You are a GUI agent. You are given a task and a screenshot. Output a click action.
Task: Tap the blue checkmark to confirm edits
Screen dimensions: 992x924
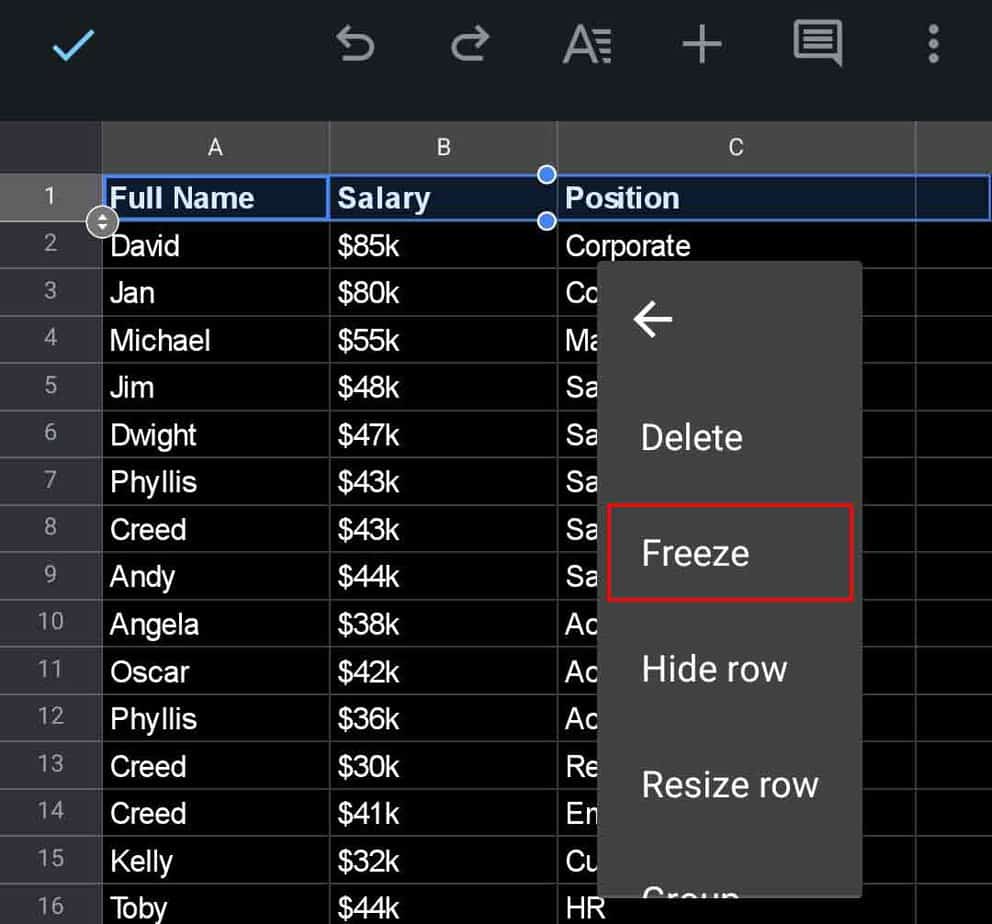[73, 45]
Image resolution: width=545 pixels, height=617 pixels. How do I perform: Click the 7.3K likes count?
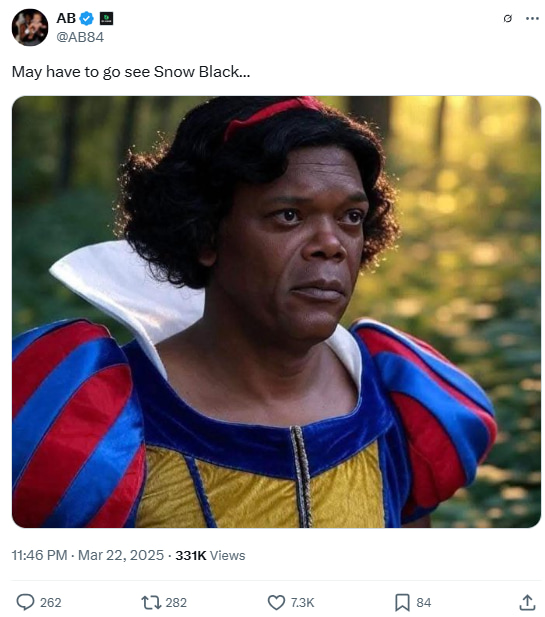[x=302, y=602]
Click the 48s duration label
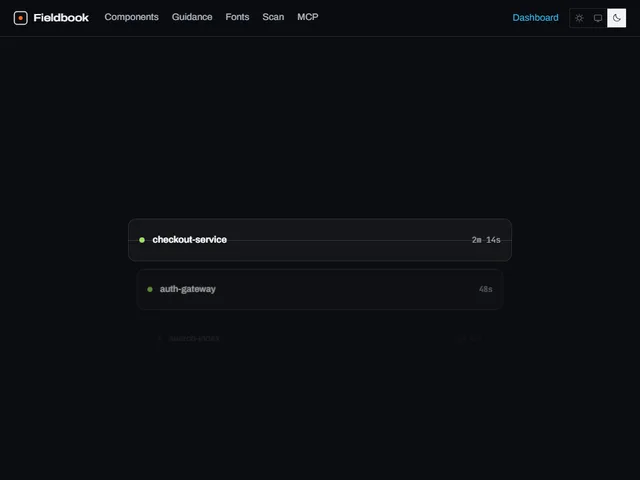The image size is (640, 480). pyautogui.click(x=485, y=289)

• • •

### TASK TO COMPLETE
Recast all the records above as a two-column CSV with the columns record_text and answer, one row per record. Put each record's text and its answer in its own quoted field, turn line breaks into spaces, and leave the pictures out.

### SOLUTION TO THIS PROBLEM
record_text,answer
"You are a GUI agent. You are given a task and a screenshot. Output a click action. Task: Tap the blue checkmark to confirm edits Screen dimensions: 992x924","[73, 45]"
"Image resolution: width=545 pixels, height=617 pixels. How do I perform: Click the 7.3K likes count?","[x=302, y=602]"
"Click the 48s duration label","The image size is (640, 480). pyautogui.click(x=485, y=289)"